What to produce:
What follows is a listing to transcribe exactly, leaving the pictures out.

§ §

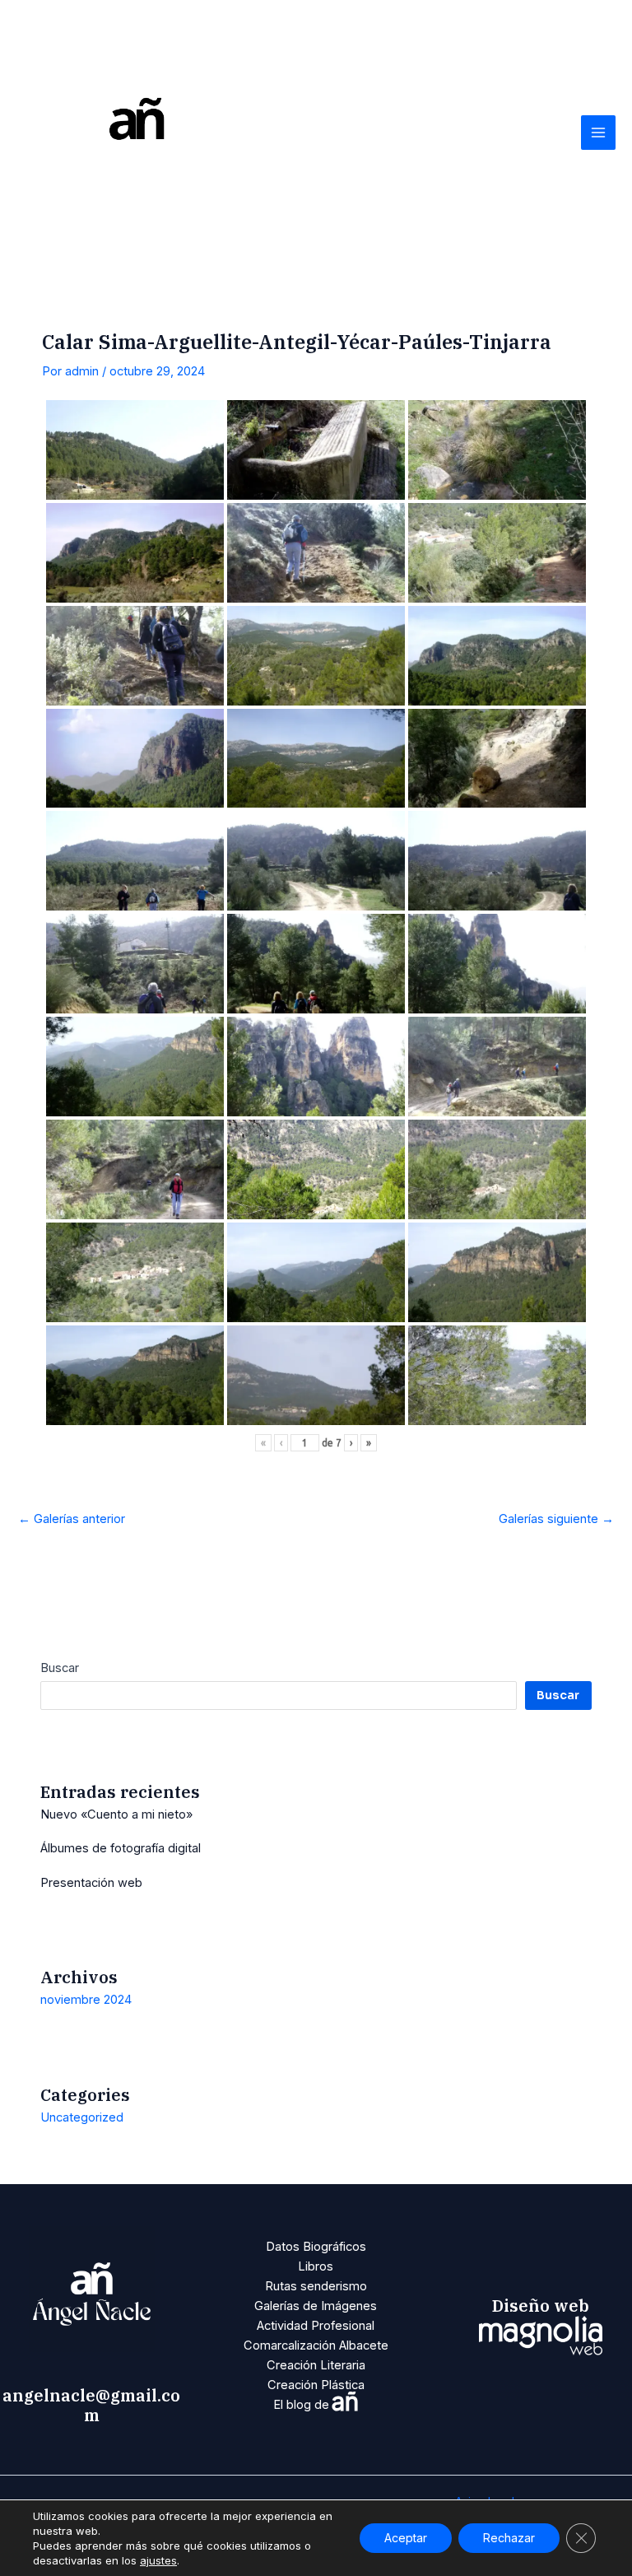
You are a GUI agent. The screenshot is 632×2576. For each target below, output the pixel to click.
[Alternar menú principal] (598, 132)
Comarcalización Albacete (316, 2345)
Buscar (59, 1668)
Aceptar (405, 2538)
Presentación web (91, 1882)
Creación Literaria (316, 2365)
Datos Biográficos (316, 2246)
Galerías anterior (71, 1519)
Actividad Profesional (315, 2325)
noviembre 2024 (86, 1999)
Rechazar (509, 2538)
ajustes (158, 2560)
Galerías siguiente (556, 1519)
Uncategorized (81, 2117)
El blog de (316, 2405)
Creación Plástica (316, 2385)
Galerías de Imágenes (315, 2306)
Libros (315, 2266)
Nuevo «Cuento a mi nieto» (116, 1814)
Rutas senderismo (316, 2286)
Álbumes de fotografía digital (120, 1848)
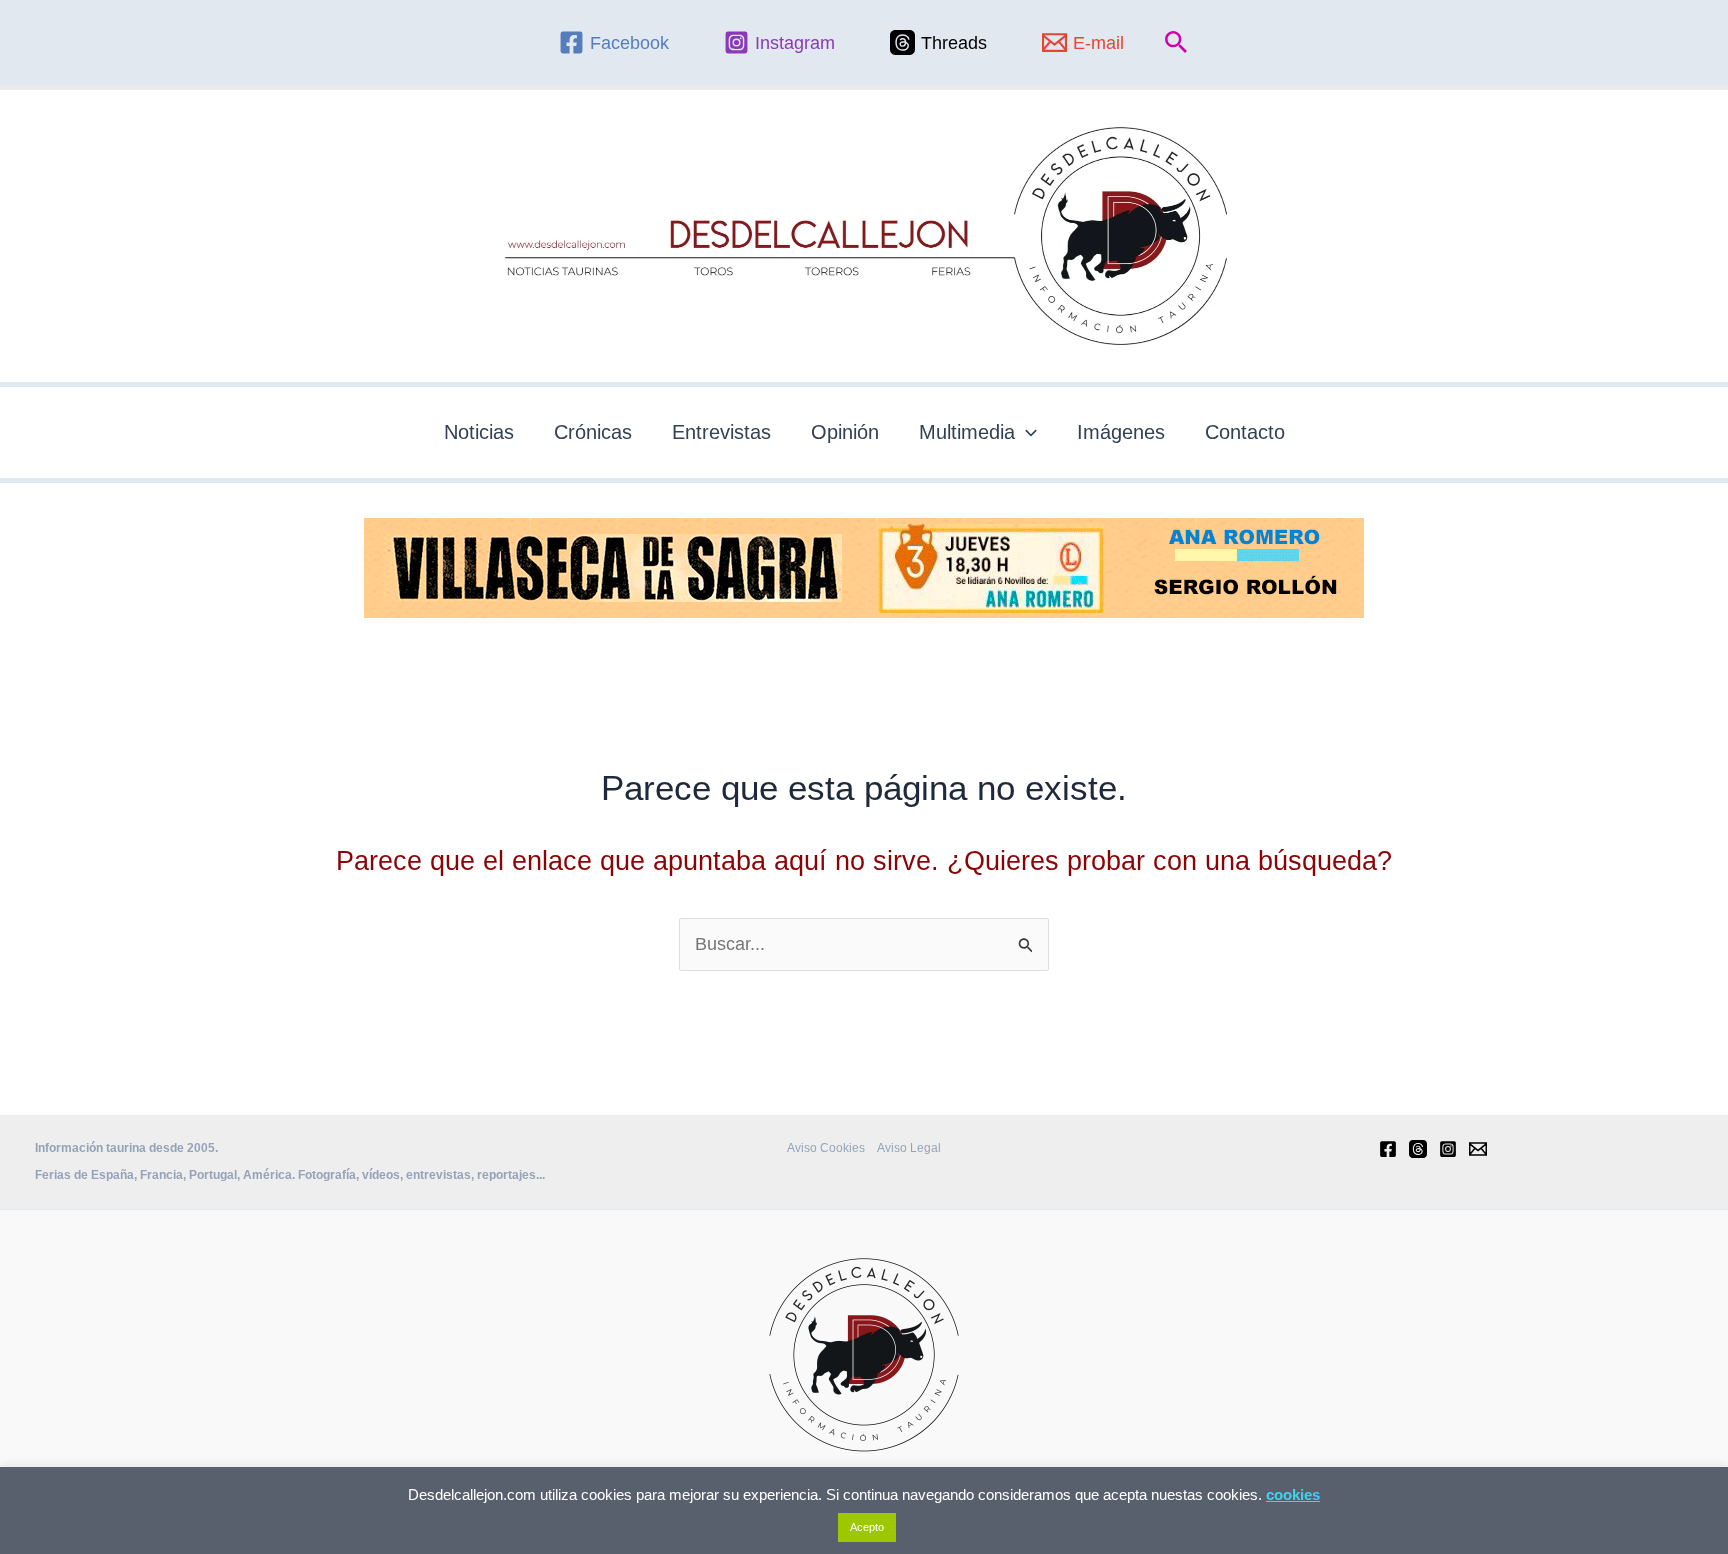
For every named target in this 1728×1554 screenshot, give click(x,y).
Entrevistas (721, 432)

§ §

Exercise result:
You are a GUI agent. The screenshot is 632×2576. For each target below, output the pixel to click.
[Alternar menú principal] (598, 132)
Comarcalización Albacete (316, 2345)
Buscar (59, 1668)
Aceptar (405, 2538)
Presentación web (91, 1882)
Creación Literaria (316, 2365)
Datos Biográficos (316, 2246)
Galerías anterior (71, 1519)
Actividad Profesional (315, 2325)
noviembre 2024 (86, 1999)
Rechazar (509, 2538)
ajustes (158, 2560)
Galerías siguiente (556, 1519)
Uncategorized (81, 2117)
El blog de (316, 2405)
Creación Plástica (316, 2385)
Galerías de Imágenes (315, 2306)
Libros (315, 2266)
Nuevo «Cuento a mi nieto» (116, 1814)
Rutas senderismo (316, 2286)
Álbumes de fotografía digital (120, 1848)
For every named target in this 1728×1554 screenshot, give click(x,y).
Entrevistas (721, 432)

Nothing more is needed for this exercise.